Make sweet some vial; treasure thou some place
With beauty's treasure ere it be self-killed.
That use is not forbidden usury
Which happies those that pay the willing loan –
That's for thyself to breed another thee,
or ten times happier be it ten for one.
Ten times thyself were happier than thou art,
If ten of thine ten times refigured thee:
Then what could death do if thou shouldst depart,
Leaving thee living in posterity?
 Be not self-willed, for thou art much too fair
 To be death's conquest and make worms thine heir.
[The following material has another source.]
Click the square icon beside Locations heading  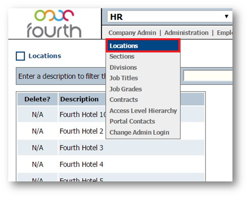tap(20, 56)
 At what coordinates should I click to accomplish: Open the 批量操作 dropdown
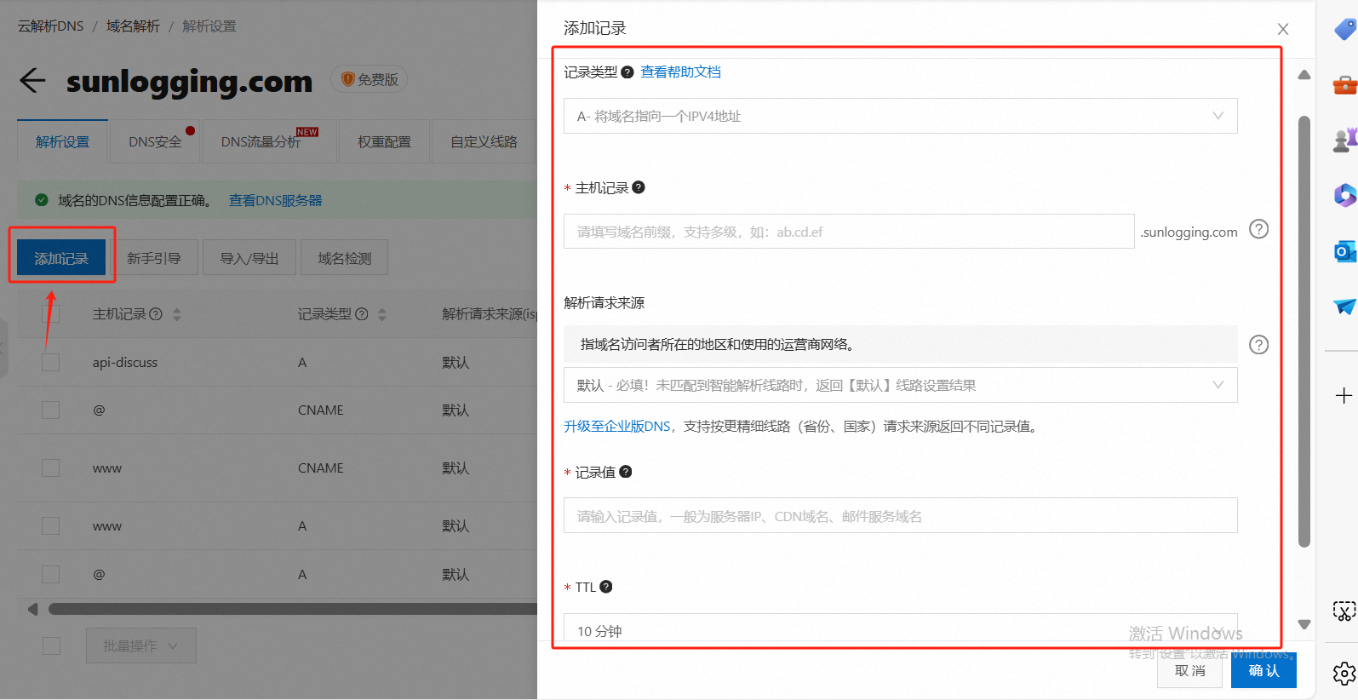[x=140, y=646]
This is downright insulting! No matter how relatively beautiful (although even the wording is offensive sometimes) the language, the core messages conveyed—“I see you just a temporal vessel for your beauty.”, “You need to make lots of children with me so your beauty can outline you once you're old, wrinkly, and ugly and eventually die!”, “Your own, personal happiness doesn't really matter to me.”, “Did I mention we need to make kids?!”—are simply awful! The rest of (at least the first couple of) the Sonnets are pretty much the same, all revolving around wanting to have sex, and about condemning her for not making children before time catches up with her.
The only response I could think of to any of these would be a slap in the face and yelling at him for daring to address her informally with “thou”.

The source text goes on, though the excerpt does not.